一噌幸弘トリオと、「いっそのこと」

夕べは能管奏者・一噌幸弘のトリオ(with鬼怒無月、吉見征樹)を聴きに関内STORMY MONDAYへ。
驚きの連続の合間に、哀感や素朴な歌心やお茶目ぶりが各楽器で奏でられ、圧倒されそうになる寸前に楽しさがその空気をちょちょいと払いのける、粋でゴージャスなライブ。
アンコールの「カカリ乱幻」(今年二月に発売されたこのトリオのCDタイトル曲)も含め、「調子ええ言うしかない」「十三・五拍子の舞」など、セカンドステージ以降がとりわけ印象的でした。

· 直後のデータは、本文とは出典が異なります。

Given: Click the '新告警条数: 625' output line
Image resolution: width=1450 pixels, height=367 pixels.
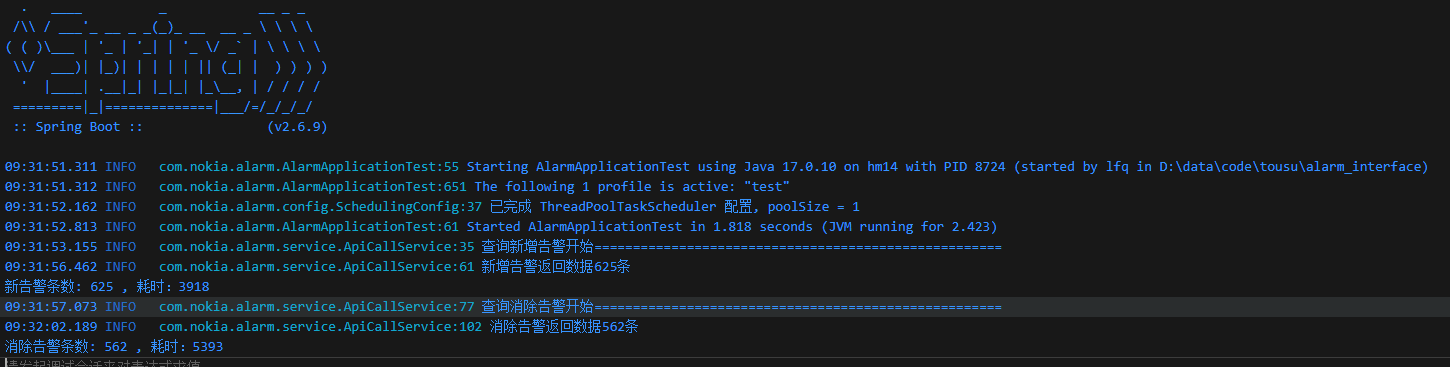Looking at the screenshot, I should (x=107, y=287).
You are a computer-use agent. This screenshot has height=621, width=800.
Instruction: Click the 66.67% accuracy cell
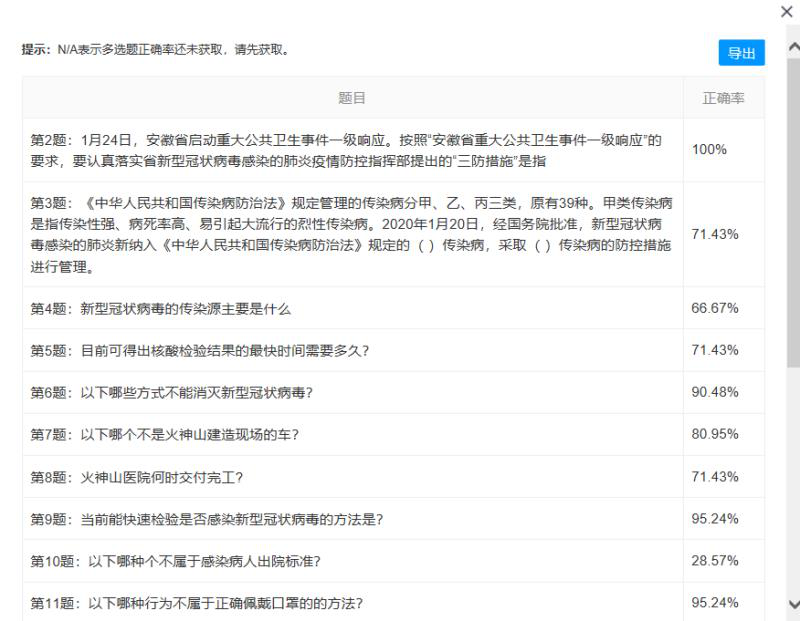(x=714, y=308)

「調子ええ言うしかない」は、なかなか作曲が進まずに難儀していた一噌があるとき吉見に、「調子どうですか?」と聞いたら、「調子ええ言うしかないやろ!」という答えが返って来、それをきっかけに書き上がったという一曲。よい曲でした。
一噌、鬼怒というボケ巨頭の対決を、ツッコミ吉見がやや突き放し気味(?)に放置する図もこよなくスリリング(?)だった。(~o~)

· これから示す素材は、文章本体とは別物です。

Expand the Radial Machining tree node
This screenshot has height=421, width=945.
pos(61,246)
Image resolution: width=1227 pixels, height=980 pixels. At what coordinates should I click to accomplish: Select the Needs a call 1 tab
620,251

あと、一噌さんってノリツッコミをなさるんですねー。意外でびっくりしました。(~o~)

鬼怒無月の参加するアンサンブルはどれもほんとうに興味深いが、それゆえ注意深くライブを厳選して足を運ぶ必要がある。月二回、三回と通うようになってくるととてもまずい。(個人的にはその状態を、“決壊”と呼んでいる。)

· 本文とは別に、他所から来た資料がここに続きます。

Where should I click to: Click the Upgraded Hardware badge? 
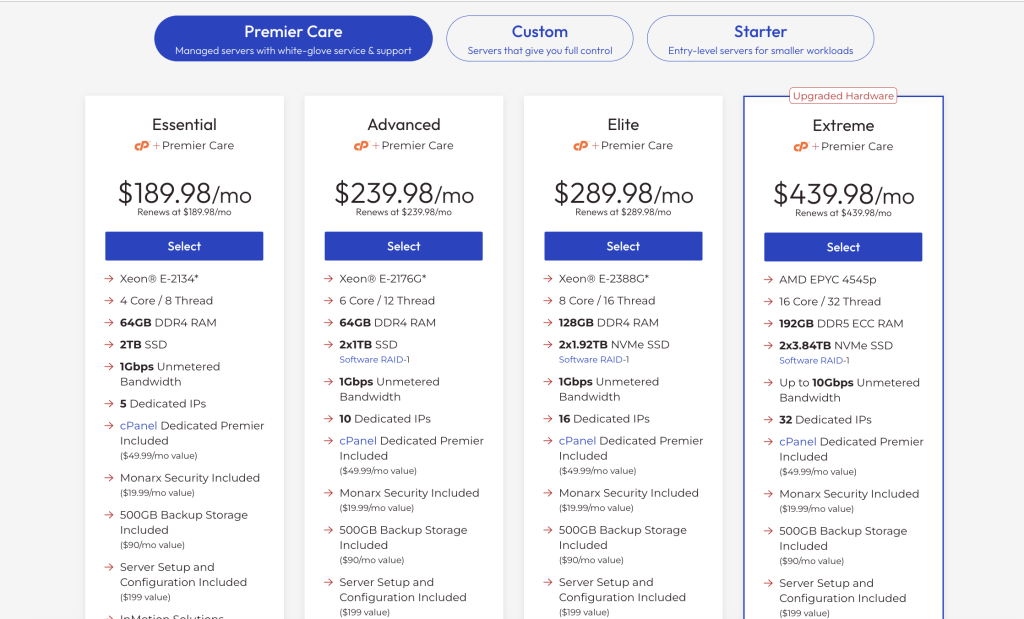843,95
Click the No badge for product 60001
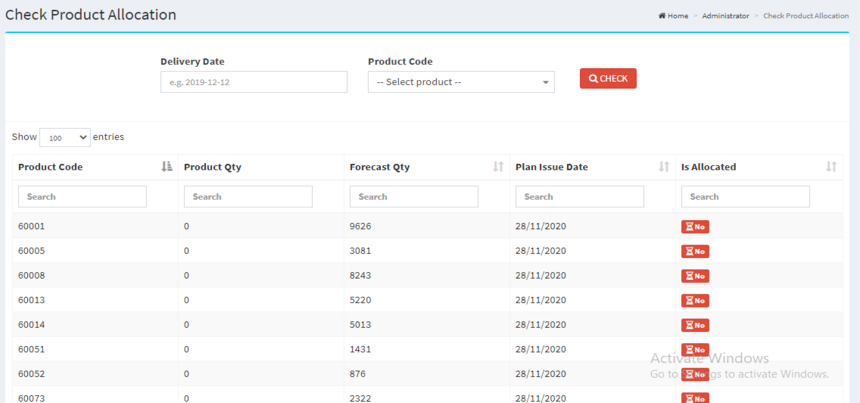 coord(695,227)
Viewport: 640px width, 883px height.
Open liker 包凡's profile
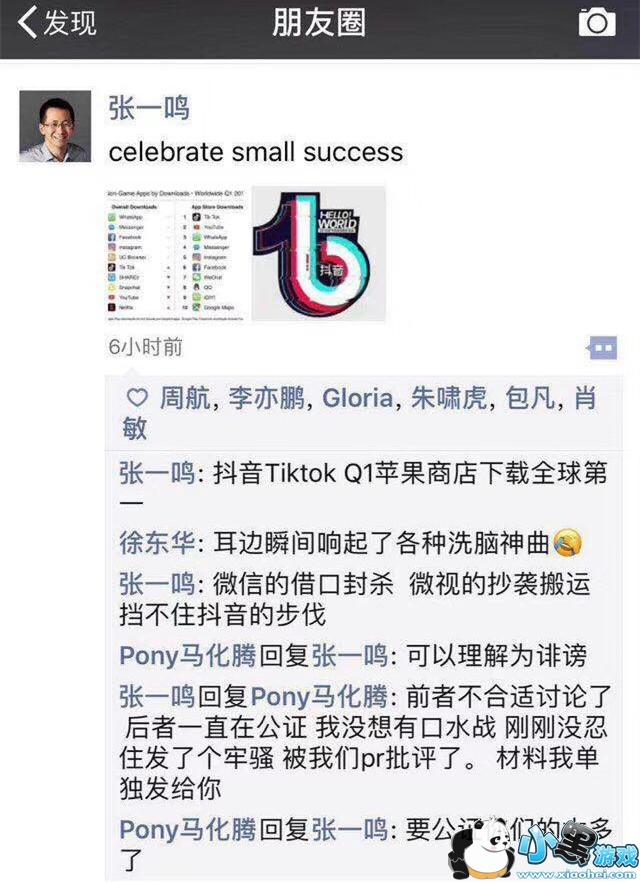click(530, 398)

そして、「どれもいい、もっと行きたい!」「どれもいい、もっと行きたい!」が昂じた挙げ句、時間的・体力的・ふところ具合的にあっという間に限界に達し、「こんなに行けるわけないじゃん!」からついには、「いっそのこと、もう聴きに行くまいぞ!」という乱暴な結論に陥るからである。
わたしは二年に一回くらいの割でこうして“鬼怒臨界点”に達することがあり、それをもう何度か繰り返している。(ちなみに、臨界点からリカバリーするには三ヵ月もかからない。)